La periodista Geneviève Comby, en un divertido artículo publicado en la revista Le Matin dimanche, relata algunas experiencias europeas de lo que llama vacaciones de escalofrío. La antigua prisión de Karosta en Letonia te recibe a cualquier hora del día o de la noche. Primera sorpresa: no sabes cuándo te toca, el móvil puede sonar a las tres de la madrugada. La opción incluye traslado en autobús celular con rejas y guardias patibularios, celdas espartanas, comidas infectas e interrogatorio musculoso en los sótanos. En Rumanía una agencia propone dormir en la misma cama que ocupó Ceaucescu la noche antes de ser ejecutado. Los iniciados en el internet profundo pueden contratar un paquete temático para sobrevivir durante una semana como un vagabundo en París: dormirás bajo los puentes del Sena, pedirás limosna en el metro, beberás vino malo en los arrabales, molestarás a las señoras que van a la compra o harás pipí en la calle.
Se pregunta Jean Didier Urbain cuáles son los motivos de esta increíble tendencia: sugiere, en primer lugar, que mucha gente ama el exotismo, pero no el basado en la diversidad de paisajes o culturas sino en el riesgo. El riesgo es el camino al viaje cósmico, al éxtasis místico, al orgasmo universal; un contrapeso para los que no soportan la rutina de los usos sociales o el trabajo.
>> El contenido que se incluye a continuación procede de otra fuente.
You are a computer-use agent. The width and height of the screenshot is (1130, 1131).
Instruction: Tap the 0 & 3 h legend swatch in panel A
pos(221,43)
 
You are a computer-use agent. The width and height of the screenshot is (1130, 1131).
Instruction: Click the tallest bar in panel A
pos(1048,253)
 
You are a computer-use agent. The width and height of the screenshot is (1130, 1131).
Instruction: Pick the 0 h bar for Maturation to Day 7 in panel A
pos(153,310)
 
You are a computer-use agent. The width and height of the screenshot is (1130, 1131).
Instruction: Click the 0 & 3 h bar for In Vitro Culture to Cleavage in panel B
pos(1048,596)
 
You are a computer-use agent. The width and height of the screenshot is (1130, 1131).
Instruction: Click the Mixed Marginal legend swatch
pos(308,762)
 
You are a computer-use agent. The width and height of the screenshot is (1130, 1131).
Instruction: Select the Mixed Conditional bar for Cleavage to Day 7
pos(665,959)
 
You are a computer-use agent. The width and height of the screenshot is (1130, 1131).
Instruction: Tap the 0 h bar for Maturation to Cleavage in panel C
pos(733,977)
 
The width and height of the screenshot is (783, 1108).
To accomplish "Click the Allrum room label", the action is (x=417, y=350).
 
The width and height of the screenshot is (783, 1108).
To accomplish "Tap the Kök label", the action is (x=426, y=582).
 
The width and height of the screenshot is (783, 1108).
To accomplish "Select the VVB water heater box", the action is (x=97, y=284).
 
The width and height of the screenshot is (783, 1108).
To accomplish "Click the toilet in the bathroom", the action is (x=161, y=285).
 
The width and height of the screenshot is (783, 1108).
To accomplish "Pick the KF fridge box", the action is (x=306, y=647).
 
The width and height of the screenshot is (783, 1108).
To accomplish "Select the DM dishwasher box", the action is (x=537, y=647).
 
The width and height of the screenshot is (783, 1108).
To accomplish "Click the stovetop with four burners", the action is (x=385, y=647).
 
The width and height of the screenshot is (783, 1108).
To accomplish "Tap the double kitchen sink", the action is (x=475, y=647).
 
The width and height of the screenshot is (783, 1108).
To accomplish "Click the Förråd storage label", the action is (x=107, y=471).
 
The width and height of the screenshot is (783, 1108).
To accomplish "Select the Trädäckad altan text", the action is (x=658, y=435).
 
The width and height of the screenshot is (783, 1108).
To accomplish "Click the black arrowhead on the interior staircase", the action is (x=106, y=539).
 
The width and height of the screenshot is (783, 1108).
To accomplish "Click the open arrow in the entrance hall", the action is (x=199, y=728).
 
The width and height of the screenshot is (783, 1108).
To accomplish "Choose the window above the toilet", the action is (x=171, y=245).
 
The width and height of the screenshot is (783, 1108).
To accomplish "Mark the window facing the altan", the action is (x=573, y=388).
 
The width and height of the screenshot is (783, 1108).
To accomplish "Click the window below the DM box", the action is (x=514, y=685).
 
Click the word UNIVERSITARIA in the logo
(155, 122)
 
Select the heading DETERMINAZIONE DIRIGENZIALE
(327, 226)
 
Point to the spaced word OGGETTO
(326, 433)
También, añade, está el alarde de contar tu aventura cuando vuelves al redil y exhibir la rareza de algo que te hace diferente. Asimismo, existe la posibilidad de retomar el sentido de la existencia: como si al terminar las vacaciones hubiéramos superado una enfermedad muy grave y pudiésemos contemplar el mundo de otro modo. Pero si lo que te gusta es una forma más relajante de pasar las vacaciones, subraya Urbain, no debes pensar que estás acabado. En todo caso, este tipo de turismo es minoritario y con truco, concluye. El grupo de jubilados que decide escalar el Everest por la cara fácil lo primero que exige es volver entero a casa: Los que buscan el riesgo quieren que las actividades en las que participan sean finalmente seguras. En esto consiste la paradoja: desean una aventura cuya parte imprevisible sea previsible.